◆ What to do
Repeat the whole listing. Keep it exact.

++++ Entries supplied ++++

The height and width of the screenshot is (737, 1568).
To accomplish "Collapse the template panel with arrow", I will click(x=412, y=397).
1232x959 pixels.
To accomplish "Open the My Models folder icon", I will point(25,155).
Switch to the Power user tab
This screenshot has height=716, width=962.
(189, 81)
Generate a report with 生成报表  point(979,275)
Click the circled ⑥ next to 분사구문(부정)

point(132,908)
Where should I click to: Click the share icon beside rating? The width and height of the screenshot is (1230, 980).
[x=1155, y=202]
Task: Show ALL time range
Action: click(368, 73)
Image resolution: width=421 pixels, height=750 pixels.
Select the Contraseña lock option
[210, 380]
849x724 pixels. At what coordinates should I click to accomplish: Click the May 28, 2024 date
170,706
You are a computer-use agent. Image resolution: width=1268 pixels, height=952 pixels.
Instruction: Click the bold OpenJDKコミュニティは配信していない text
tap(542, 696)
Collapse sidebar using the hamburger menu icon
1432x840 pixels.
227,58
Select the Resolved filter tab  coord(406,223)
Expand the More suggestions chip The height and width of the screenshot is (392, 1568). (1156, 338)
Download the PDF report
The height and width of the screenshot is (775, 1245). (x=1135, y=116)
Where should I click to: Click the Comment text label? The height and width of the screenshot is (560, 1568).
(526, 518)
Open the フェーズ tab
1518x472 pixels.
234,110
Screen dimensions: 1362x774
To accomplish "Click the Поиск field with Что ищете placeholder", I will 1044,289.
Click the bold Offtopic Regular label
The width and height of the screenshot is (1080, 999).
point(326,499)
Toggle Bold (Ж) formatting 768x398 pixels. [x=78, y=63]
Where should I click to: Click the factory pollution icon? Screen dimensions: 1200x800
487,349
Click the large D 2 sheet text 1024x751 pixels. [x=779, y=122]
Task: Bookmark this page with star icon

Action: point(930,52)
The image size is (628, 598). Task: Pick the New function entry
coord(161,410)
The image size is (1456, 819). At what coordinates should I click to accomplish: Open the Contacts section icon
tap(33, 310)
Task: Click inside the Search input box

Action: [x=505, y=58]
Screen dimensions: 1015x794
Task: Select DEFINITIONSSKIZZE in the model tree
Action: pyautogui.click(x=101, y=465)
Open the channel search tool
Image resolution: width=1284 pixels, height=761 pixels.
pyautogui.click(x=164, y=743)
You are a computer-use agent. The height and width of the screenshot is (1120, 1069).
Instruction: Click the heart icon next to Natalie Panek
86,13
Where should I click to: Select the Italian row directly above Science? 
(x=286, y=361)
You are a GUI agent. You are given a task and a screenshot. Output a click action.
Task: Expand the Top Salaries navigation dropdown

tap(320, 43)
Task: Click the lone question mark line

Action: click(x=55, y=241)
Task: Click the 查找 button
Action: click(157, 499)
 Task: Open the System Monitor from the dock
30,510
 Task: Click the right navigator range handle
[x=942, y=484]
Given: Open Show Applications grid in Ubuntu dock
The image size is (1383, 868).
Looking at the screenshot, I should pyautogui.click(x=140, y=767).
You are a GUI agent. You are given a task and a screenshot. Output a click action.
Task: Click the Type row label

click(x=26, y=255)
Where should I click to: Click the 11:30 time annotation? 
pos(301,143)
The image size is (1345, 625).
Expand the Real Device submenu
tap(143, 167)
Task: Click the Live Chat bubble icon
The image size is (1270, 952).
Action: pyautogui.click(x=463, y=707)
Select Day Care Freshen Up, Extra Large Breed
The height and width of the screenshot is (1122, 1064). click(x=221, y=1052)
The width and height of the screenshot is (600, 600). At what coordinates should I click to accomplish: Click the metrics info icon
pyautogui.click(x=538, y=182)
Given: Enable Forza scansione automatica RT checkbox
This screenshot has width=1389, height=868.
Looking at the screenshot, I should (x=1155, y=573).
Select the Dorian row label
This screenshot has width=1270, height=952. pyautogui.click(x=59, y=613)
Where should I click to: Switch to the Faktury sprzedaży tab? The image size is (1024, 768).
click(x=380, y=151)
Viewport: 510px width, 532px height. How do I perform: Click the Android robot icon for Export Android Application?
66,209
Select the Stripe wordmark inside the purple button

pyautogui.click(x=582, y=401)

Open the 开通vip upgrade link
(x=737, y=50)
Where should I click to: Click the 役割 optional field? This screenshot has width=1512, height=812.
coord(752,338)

++++

◆ Solution for this task
The height and width of the screenshot is (737, 1568).
To accomplish "Collapse the template panel with arrow", I will click(x=412, y=397).
1232x959 pixels.
To accomplish "Open the My Models folder icon", I will point(25,155).
Switch to the Power user tab
This screenshot has height=716, width=962.
(189, 81)
Generate a report with 生成报表  point(979,275)
Click the circled ⑥ next to 분사구문(부정)

point(132,908)
Where should I click to: Click the share icon beside rating? The width and height of the screenshot is (1230, 980).
[x=1155, y=202]
Task: Show ALL time range
Action: click(368, 73)
Image resolution: width=421 pixels, height=750 pixels.
Select the Contraseña lock option
[210, 380]
849x724 pixels. At what coordinates should I click to accomplish: Click the May 28, 2024 date
170,706
You are a computer-use agent. Image resolution: width=1268 pixels, height=952 pixels.
Instruction: Click the bold OpenJDKコミュニティは配信していない text
tap(542, 696)
Collapse sidebar using the hamburger menu icon
1432x840 pixels.
227,58
Select the Resolved filter tab  coord(406,223)
Expand the More suggestions chip The height and width of the screenshot is (392, 1568). (1156, 338)
Download the PDF report
The height and width of the screenshot is (775, 1245). (x=1135, y=116)
Where should I click to: Click the Comment text label? The height and width of the screenshot is (560, 1568).
(526, 518)
Open the フェーズ tab
1518x472 pixels.
234,110
Screen dimensions: 1362x774
To accomplish "Click the Поиск field with Что ищете placeholder", I will 1044,289.
Click the bold Offtopic Regular label
The width and height of the screenshot is (1080, 999).
point(326,499)
Toggle Bold (Ж) formatting 768x398 pixels. [x=78, y=63]
Where should I click to: Click the factory pollution icon? Screen dimensions: 1200x800
487,349
Click the large D 2 sheet text 1024x751 pixels. [x=779, y=122]
Task: Bookmark this page with star icon

Action: point(930,52)
The image size is (628, 598). Task: Pick the New function entry
coord(161,410)
The image size is (1456, 819). At what coordinates should I click to accomplish: Open the Contacts section icon
tap(33, 310)
Task: Click inside the Search input box

Action: [x=505, y=58]
Screen dimensions: 1015x794
Task: Select DEFINITIONSSKIZZE in the model tree
Action: pyautogui.click(x=101, y=465)
Open the channel search tool
Image resolution: width=1284 pixels, height=761 pixels.
pyautogui.click(x=164, y=743)
You are a computer-use agent. The height and width of the screenshot is (1120, 1069).
Instruction: Click the heart icon next to Natalie Panek
86,13
Where should I click to: Select the Italian row directly above Science? 
(x=286, y=361)
You are a GUI agent. You are given a task and a screenshot. Output a click action.
Task: Expand the Top Salaries navigation dropdown

tap(320, 43)
Task: Click the lone question mark line

Action: click(x=55, y=241)
Task: Click the 查找 button
Action: click(157, 499)
 Task: Open the System Monitor from the dock
30,510
 Task: Click the right navigator range handle
[x=942, y=484]
Given: Open Show Applications grid in Ubuntu dock
The image size is (1383, 868).
Looking at the screenshot, I should pyautogui.click(x=140, y=767).
You are a GUI agent. You are given a task and a screenshot. Output a click action.
Task: Click the Type row label

click(x=26, y=255)
Where should I click to: Click the 11:30 time annotation? 
pos(301,143)
The image size is (1345, 625).
Expand the Real Device submenu
tap(143, 167)
Task: Click the Live Chat bubble icon
The image size is (1270, 952).
Action: pyautogui.click(x=463, y=707)
Select Day Care Freshen Up, Extra Large Breed
The height and width of the screenshot is (1122, 1064). click(x=221, y=1052)
The width and height of the screenshot is (600, 600). At what coordinates should I click to accomplish: Click the metrics info icon
pyautogui.click(x=538, y=182)
Given: Enable Forza scansione automatica RT checkbox
This screenshot has width=1389, height=868.
Looking at the screenshot, I should (x=1155, y=573).
Select the Dorian row label
This screenshot has width=1270, height=952. pyautogui.click(x=59, y=613)
Where should I click to: Switch to the Faktury sprzedaży tab? The image size is (1024, 768).
click(x=380, y=151)
Viewport: 510px width, 532px height. How do I perform: Click the Android robot icon for Export Android Application?
66,209
Select the Stripe wordmark inside the purple button

pyautogui.click(x=582, y=401)

Open the 开通vip upgrade link
(x=737, y=50)
Where should I click to: Click the 役割 optional field? This screenshot has width=1512, height=812.
coord(752,338)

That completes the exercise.